Konjunkturkrise trifft Siemens mit voller Wucht

Die beginnende Konjunkturkrise hat Siemens voll erfasst. Im abgelaufenen Quartal steigerte der Konzern nach Angaben vom Donnerstag seinen Umsatz binnen Jahresfrist zwar nochmals um ein Zehntel auf 19,5 Mrd. Euro. Der Auftragseingang brach allerdings um ein Viertel auf 17,8 Mrd. Euro ein.

Siemens-Chef Peter Löscher zweifelt daher daran, dass sein Haus wie geplant im fortgeführtem Geschäft einen Jahresgewinn von 5,2 bis 5,4 Mrd. Euro einfahren kann.

"Wir spüren eine zunehmende Investitionszurückhaltung bei unseren Kunden und einen stärkeren konjunkturellen Gegenwind, vor allem in den industriellen kurzzyklischen Geschäften", erklärte der Österreicher. "Angesichts des verschlechterten Umfelds ist es schwieriger geworden, unsere Prognose für das Geschäftsjahr zu erreichen." Er hatte das Gewinnziel erst vor drei Monaten von 6,0 auf 5,2 Mrd. Euro gesenkt.

Der Gewinn der Münchner legte in deren dritten Geschäftsquartal zwar um 70 Prozent auf 850 Mio. Euro zu, blieb aber weit hinter den Erwartungen der Analysten zurück. Der Grund dafür liegt darin, dass Siemens die Börsengangs-Pläne für seine Tochter Osram endgültig begraben hat und den Leuchtmittelhersteller nun an seine Aktionäre verschenken will. Daher musste Siemens aus bilanziellen Gründen bei Osram Abschreibungen der letzten sechs Quartale über 443 Mio. Euro im Zwischenabschluss nachholen, was den Gewinn deutlich schmälerte.

Belegschaft muss zittern

Siemens-Chef Peter Löscher macht seine Belegschaft angesichts der schlechten Auftragslage auf Einschnitte gefasst. "Unsere Strategie für profitables Wachstum Richtung 100 Milliarden Euro steht", sagte der Manager am Donnerstag. "In der Umsetzung unterlegen wir sie mit einem Programm, das den Fokus auf die Verbesserung von Kosten, Produktivität, Effizienz und Prozesse legt." Die Schritte würden auf dem Treffen der globalen Führungskräfte erläutert, die sich traditionell im Oktober versammeln.

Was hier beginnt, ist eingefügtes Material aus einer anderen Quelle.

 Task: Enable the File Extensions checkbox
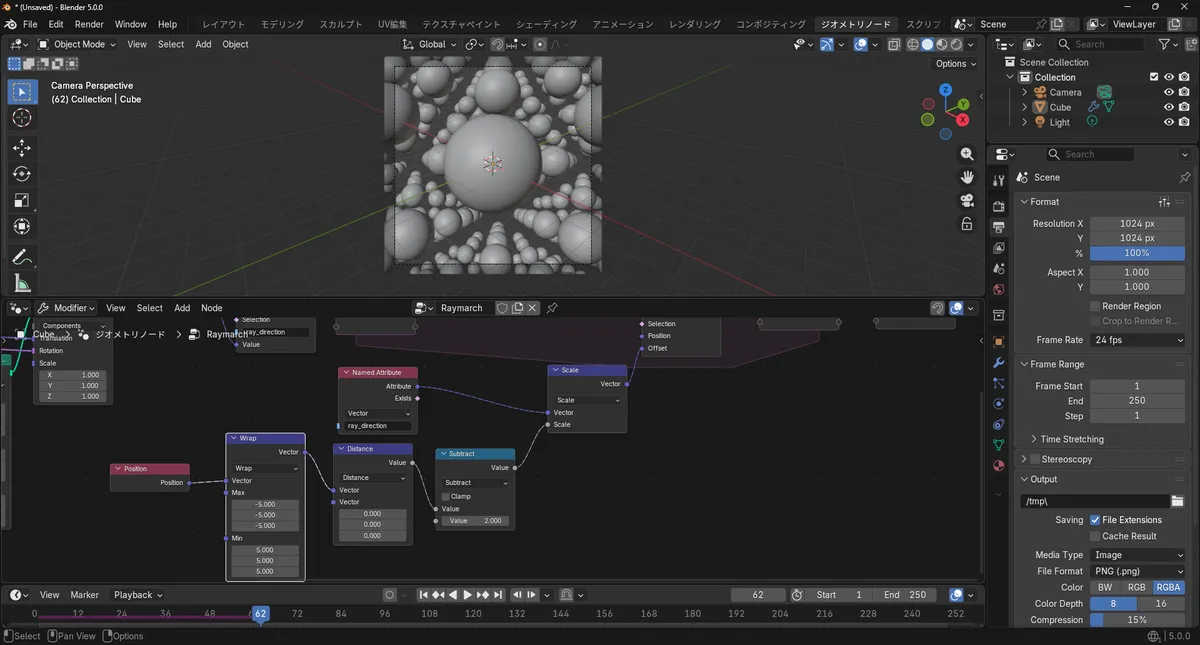pyautogui.click(x=1095, y=520)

Wie Siemens die Umsatzschwelle von 100 Milliarden Euro in absehbarer Zeit ohne größere Zukäufe erreichen will, ist Experten ein Rätsel. Zuletzt erlösten die Münchner im Jahr knapp 74 Milliarden Euro, im kommenden Jahr gibt Siemens den Plänen zufolge die Tochter Osram an seine Aktionäre ab und schmälert damit seinen Umsatz um rund fünf Milliarden Euro. Löscher kündigte an, Marktanteile gewinnen zu wollen. Zuletzt waren die großen Rivalen GE, ABB, Rockwell, Philips und Schneider schneller gewachsen als Siemens.